What makes this project innovative? What was its impact?

Ours project stands out for three different reasons: a careful planning, the use of multi-channel broadcasting and the use of open source technology. Thanks to our team’s investigation, La Stampa was the only national newspaper to open the day after the “overnight crack” with this shocking news. The headline chosen was "Veneto Banca shock: 5 billion worth of savings disappeared". An exclusive report fruit of an investigation work done months ahead. The impact of our story was at national level, as we favored among our various media distribution channels a digital and multi-media approach. To readers we presented our investigation both on paper with inquiries, reports and interviews, as well as with a web-documentary characterized by the presence of multimedia maps, infographics and video interviews which allowed digital readers to access a number of data and information unthinkable for the print media. Our innovation was presenting precise results through “Tableau Public," a map that allows readers to seek their own province and find out real-time what was the lost wealth of each municipality. Rewarding was also the choice of using free digital tools and a web documentary format to enable the widest possible spreading of the elaborated data. The impact was significant, La Stampa is the third national newspaper and our headline news was picked up by the main agencies, news websites and TV. In addition, our multimedia documentary had 33,243 unique visitors, with an average time spent of 2 minutes and 3 seconds (the highest figure ever achieved for such a web documentary on La Stampa). Overall visits were over 34,000. What’s striking, above all, is how users interacted with our digital map which had 191,507 views meaning that every user on the platform interacted an average of 5 times with our editorial product in searching which municipalities were mostly affected by the crack, and to which extent amounted the loss.

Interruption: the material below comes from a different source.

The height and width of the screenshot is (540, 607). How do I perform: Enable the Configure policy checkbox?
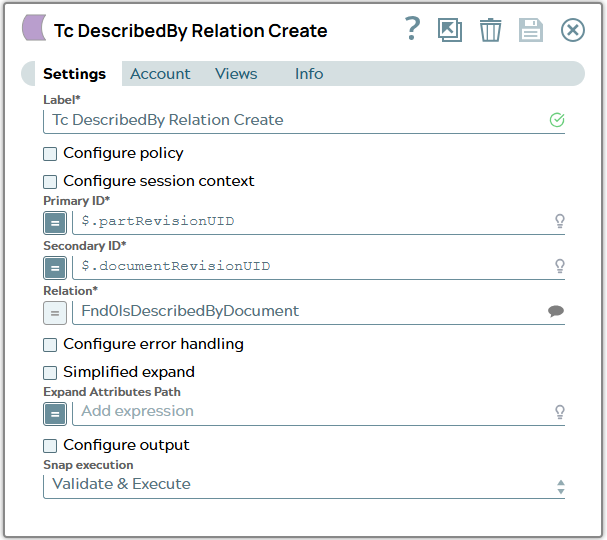click(x=50, y=154)
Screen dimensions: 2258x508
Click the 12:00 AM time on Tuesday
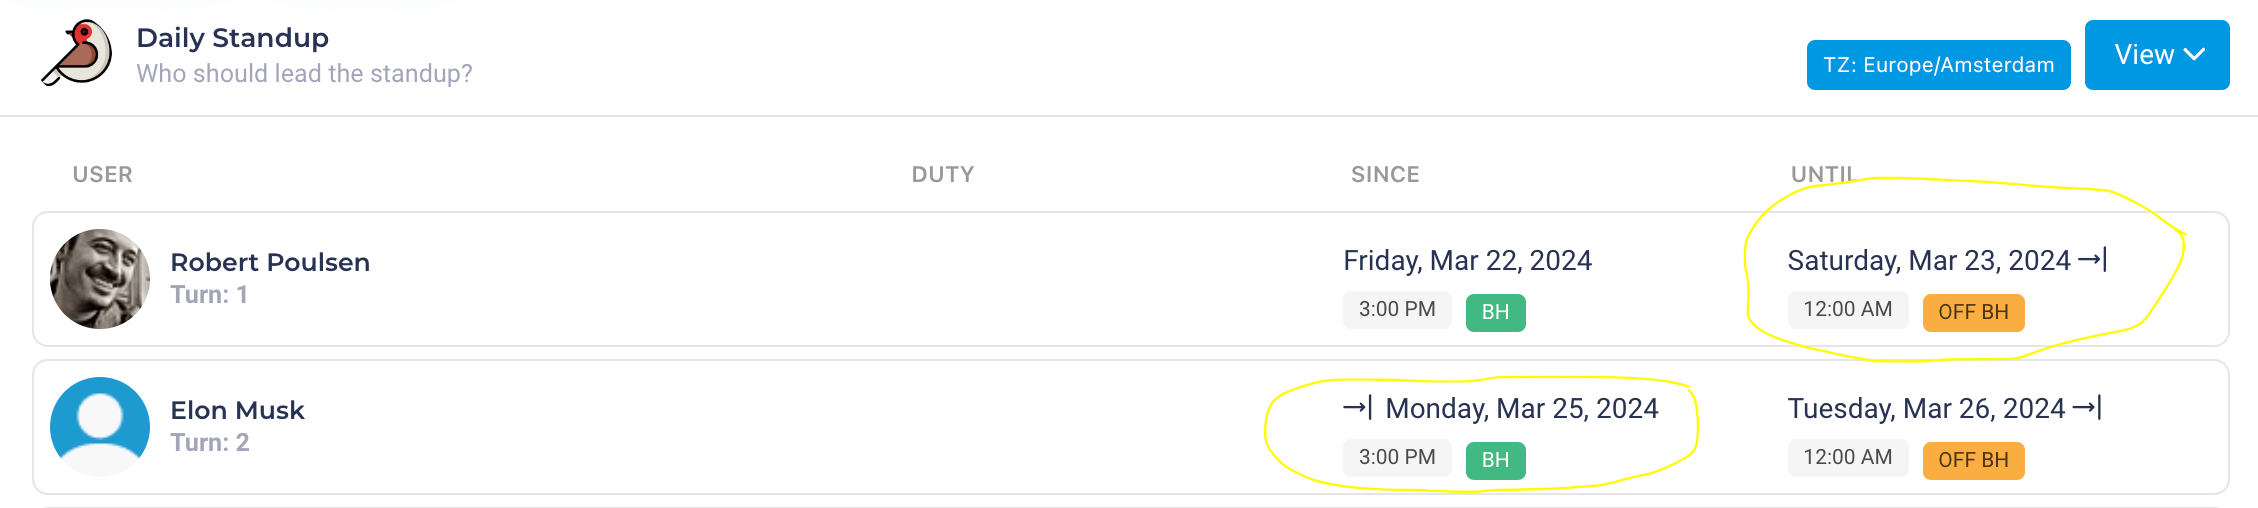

Technologies used for this project:

A paper document with the list of 87.502 shareholders was scanned with Ocr Abby Fine Reader. With the same program, we proceeded to a first recognition of the table text, we then cleaned up the data with OpenRefine. To calculate the wealth lost by each member, we proceeded to attributing to every share its overall peak value minus the current value. The obtained data were then aggregated according to Italian municipalities (about 8000), provinces, regions and macro-areas. A digital and interactive map of Italy created with Tableau Public showed the data allowing to see at first glance that the loss of wealth had not only affected the Veneto region, home to the bank, but also other and very distant Italian regions (due to the purchase over the years of local banks in other regions of Italy). Through the same tool, we added an internal customized search engine that gave readers the opportunity to check the amount of lost wealth from town to town. The data were made available without any restrictions, even for colleagues from competing newspapers allowing the news to spread quickly on all national news media. Finally, we gathered the best articles from the print media and the website along with the video interviews and digital map and created an interactive documentary shortly after the first article was issued. The choice of providing free tools and platforms has been made to allow maximum speed of execution: investigations and articles have in fact been produced in less than 24 hours after the events.